Lab-grown meat isn’t sold in Florida. It’s in the earliest stage of commercial development. It may be a thing someday. Just not in the here and now.

And the number of offshore power generators in Florida? Zero. With an additional zero now in the works.

The governor also signed a bill requiring disclaimers on political ads that use artificial intelligence. Most political ads don’t employ average intelligence, but at least here, it’s easy to see how the technology could be weaponized in the near future.

More: DeSantis panders to ranchers with Florida's lab-grown meat ban. It's bad economics.

More: Florida bans lab-grown meat. Have any other states passed their own bans against it?

And don’t forget last year’s law cracking down on monorails. That was part of the War on Disney, currently in a ceasefire.

Next, I see firm action against flying hover cars, mind probes and nano-factories that use molecular assemblers.

Your Legislature is doing what it can to hold off the possible future. Facing the present, however, just presents too many potential problems. Who wants to deal with the cost of property insurance or raise the state’s teacher pay above 50th place among the states when you can shape the future by fighting the technologies of tomorrow?

Lab-grown meat is something I’m only aware of because I used to chuck my son’s CD of the game Civilization: Call to Power into my computer during the first years of the present century. (Gaming in the early 2000s, a simpler time.) Meat vats were a food technology that appeared in the game’s last turns, meant to represent a distant future, the Diamond Age. Meat vats gave you bonus points.

No bonus points for Florida, though. Instead, the state “is fighting back against the global elite’s plan to force the world to eat meat grown in a petri dish or bugs to achieve their authoritarian goals,” as the governor’s office statement defiantly declared. (Ick! Bugs!) That damn global elite again.
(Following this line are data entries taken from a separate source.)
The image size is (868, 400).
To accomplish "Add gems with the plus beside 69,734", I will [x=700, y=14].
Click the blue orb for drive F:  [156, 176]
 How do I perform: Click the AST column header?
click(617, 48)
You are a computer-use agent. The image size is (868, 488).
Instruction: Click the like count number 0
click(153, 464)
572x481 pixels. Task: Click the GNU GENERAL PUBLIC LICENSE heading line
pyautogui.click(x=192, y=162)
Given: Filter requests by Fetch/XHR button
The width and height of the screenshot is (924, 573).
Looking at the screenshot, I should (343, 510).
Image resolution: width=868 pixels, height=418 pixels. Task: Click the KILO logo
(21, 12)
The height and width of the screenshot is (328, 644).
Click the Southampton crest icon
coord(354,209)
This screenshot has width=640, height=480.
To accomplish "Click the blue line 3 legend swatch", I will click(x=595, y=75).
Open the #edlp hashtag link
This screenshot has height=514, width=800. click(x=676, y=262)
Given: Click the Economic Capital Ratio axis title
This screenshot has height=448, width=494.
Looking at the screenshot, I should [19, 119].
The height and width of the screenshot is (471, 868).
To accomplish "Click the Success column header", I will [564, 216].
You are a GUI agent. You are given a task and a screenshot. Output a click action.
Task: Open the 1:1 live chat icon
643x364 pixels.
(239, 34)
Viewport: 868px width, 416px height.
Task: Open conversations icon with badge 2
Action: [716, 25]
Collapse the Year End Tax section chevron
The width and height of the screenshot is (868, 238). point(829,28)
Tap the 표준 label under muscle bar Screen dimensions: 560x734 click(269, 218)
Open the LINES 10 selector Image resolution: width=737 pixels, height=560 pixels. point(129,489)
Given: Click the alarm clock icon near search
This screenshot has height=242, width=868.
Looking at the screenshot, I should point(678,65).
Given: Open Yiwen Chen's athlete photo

The same global elite that forced a lab-developed butterlike product on an unsuspecting world. Or, as the global elites prefer to call it, “margarine.” There were laws aimed against that, too, just before the turn of the previous century. A punitive federal tax discouraging its sale wasn’t repealed until the Truman administration.

When margarine was a new thing, dairy interests rushed lobbyists to state capitals to kill off this troubling new food technology. They feared it would be catastrophic for business. It turned out, though, that lab-developed spread and real butter could coexist just fine. The state bans were mostly repealed due to butter shortages in the wake of World War II.

Now it’s the cattle industry’s turn to feel sheepish about new food tech, and it is asking governments to step in. It’s not like it must fight the lab-meat lobbyists, who, conveniently enough, don’t exist. Look for similar legislation in other states. Florida is a laboratory for special-interest state government.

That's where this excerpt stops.